═══ DOCUMENT
Taxing Times Ahead For Facebook Stock?
The European Commission is looking at hitting Facebook and Google with heftier tax bills. According to reports, French Finance Minister Bruno Le Maire argued that the European Union should impose a tax on revenue, rather than profits of the digital industry by mid-2018. "I favor imposing immediate levies, similar to sales tax, but only as a temporary solution before we reach a global agreement." Le Maire said during the meeting.
Under the proposed plan, companies would have to pay taxes on revenues in any country where they do business instead of the current setup, which only requires firms to pay taxes on profit that they report in what are often low-tax countries. Under the new proposal, tech companies could see a hefty increase in their tax bills, which will hit their bottom line. The proposal is said to have the backing of 10 European nations including Germany.
The European Union has been regularly complaining that American tech companies are not paying up their fair share of taxes. The European Commission has been trying to close all the tax loopholes. The Commission had last year, famously ordered Apple to pay as much as 13 billion euros ($15.5 billion) plus interest in back taxes. The commission, the EU's executive arm, has been tasked to draw up a set of solutions, including the French proposal, in time for an EU summit in Tallinn on September 29. Many finance ministers argued that they are feeling cheated as big corporations are easily able to avoid taxes.
══════
═══ SOURCE DATA
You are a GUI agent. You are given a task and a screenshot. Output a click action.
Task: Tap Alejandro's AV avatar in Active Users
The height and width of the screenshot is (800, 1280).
══════
- GIVEN TASK A:
Answer these questions using the article on EU tech taxes:
(i) Who argued that the European Union should tax the digital industry's revenue rather than its profits?
(ii) How many European nations reportedly back the proposal?
(iii) Where and on what date is the EU summit to be held?
- GIVEN TASK B:
Using the article on EU tech taxes, explain why tech companies could see a hefty increase in their tax bills under the proposed plan.
The listing isn't needed for what follows.

- EXERCISE OUTPUT A:
(i) French Finance Minister Bruno Le Maire
(ii) 10, including Germany
(iii) In Tallinn on September 29

- EXERCISE OUTPUT B:
Under the plan, they would pay taxes on revenues in any country where they do business. Under the current setup, they pay only on the profit they report, often in low-tax countries.